» EXERCISE INPUTS
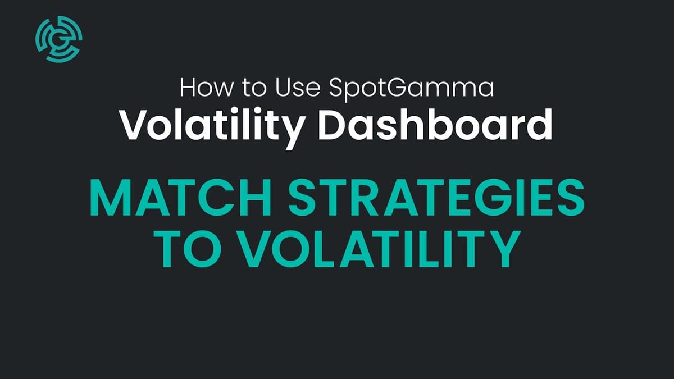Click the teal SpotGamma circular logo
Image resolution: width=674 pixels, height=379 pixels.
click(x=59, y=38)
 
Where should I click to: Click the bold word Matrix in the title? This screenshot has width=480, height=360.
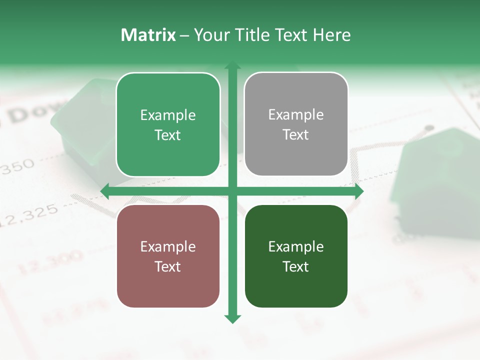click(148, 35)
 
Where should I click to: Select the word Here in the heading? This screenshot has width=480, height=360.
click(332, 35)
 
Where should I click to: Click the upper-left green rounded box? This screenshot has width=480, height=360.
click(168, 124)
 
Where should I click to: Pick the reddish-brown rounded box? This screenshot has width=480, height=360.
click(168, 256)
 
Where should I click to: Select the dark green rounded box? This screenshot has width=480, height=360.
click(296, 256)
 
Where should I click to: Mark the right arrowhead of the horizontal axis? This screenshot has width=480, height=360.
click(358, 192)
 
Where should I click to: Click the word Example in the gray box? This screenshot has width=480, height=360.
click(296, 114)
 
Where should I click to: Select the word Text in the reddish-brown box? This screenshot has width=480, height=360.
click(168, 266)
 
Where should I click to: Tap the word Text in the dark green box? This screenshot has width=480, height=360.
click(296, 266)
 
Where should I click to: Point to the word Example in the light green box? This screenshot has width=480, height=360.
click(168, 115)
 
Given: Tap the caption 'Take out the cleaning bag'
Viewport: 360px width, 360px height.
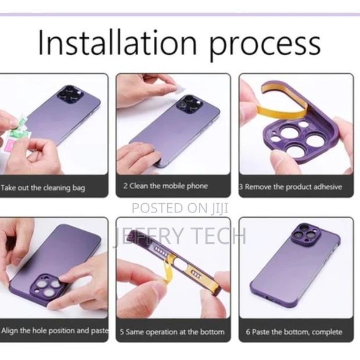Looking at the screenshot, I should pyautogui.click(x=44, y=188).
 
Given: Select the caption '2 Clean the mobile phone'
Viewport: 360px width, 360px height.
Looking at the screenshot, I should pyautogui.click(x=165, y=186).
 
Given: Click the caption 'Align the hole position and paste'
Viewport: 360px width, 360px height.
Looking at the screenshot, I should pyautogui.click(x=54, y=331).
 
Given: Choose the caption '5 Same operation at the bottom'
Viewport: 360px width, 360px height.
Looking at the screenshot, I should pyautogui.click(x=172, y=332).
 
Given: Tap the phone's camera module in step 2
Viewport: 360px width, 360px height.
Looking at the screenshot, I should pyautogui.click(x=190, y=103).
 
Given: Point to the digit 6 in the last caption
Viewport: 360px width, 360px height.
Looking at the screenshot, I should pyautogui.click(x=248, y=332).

» WORK TO BE COMPLETED
Copy out all of the material above line for line, leaving out the pictures.

» WRITTEN SOLUTION
Click the teal SpotGamma circular logo
Image resolution: width=674 pixels, height=379 pixels.
click(x=59, y=38)
 
Where should I click to: Click the bold word Matrix in the title? This screenshot has width=480, height=360.
click(148, 35)
 
Where should I click to: Select the word Here in the heading? This screenshot has width=480, height=360.
click(332, 35)
 
Where should I click to: Click the upper-left green rounded box? This screenshot has width=480, height=360.
click(168, 124)
 
Where should I click to: Pick the reddish-brown rounded box? This screenshot has width=480, height=360.
click(168, 256)
 
Where should I click to: Select the dark green rounded box? This screenshot has width=480, height=360.
click(296, 256)
 
Where should I click to: Mark the right arrowhead of the horizontal axis? This screenshot has width=480, height=360.
click(358, 192)
 
Where should I click to: Click the word Example in the gray box? This screenshot has width=480, height=360.
click(296, 114)
 
Where should I click to: Select the word Text in the reddish-brown box? This screenshot has width=480, height=360.
click(168, 266)
 
Where should I click to: Tap the word Text in the dark green box? This screenshot has width=480, height=360.
click(296, 266)
 
Where should I click to: Point to the word Example in the light green box? This screenshot has width=480, height=360.
click(168, 115)
 
Given: Tap the caption 'Take out the cleaning bag'
Viewport: 360px width, 360px height.
Looking at the screenshot, I should pyautogui.click(x=44, y=188).
 
Given: Select the caption '2 Clean the mobile phone'
Viewport: 360px width, 360px height.
Looking at the screenshot, I should pyautogui.click(x=165, y=186).
 
Given: Click the caption 'Align the hole position and paste'
Viewport: 360px width, 360px height.
Looking at the screenshot, I should pyautogui.click(x=54, y=331).
 
Given: Choose the caption '5 Same operation at the bottom'
Viewport: 360px width, 360px height.
Looking at the screenshot, I should pyautogui.click(x=172, y=332).
 
Given: Tap the phone's camera module in step 2
Viewport: 360px width, 360px height.
Looking at the screenshot, I should pyautogui.click(x=190, y=103).
 
Given: Point to the digit 6 in the last caption
Viewport: 360px width, 360px height.
Looking at the screenshot, I should pyautogui.click(x=248, y=332).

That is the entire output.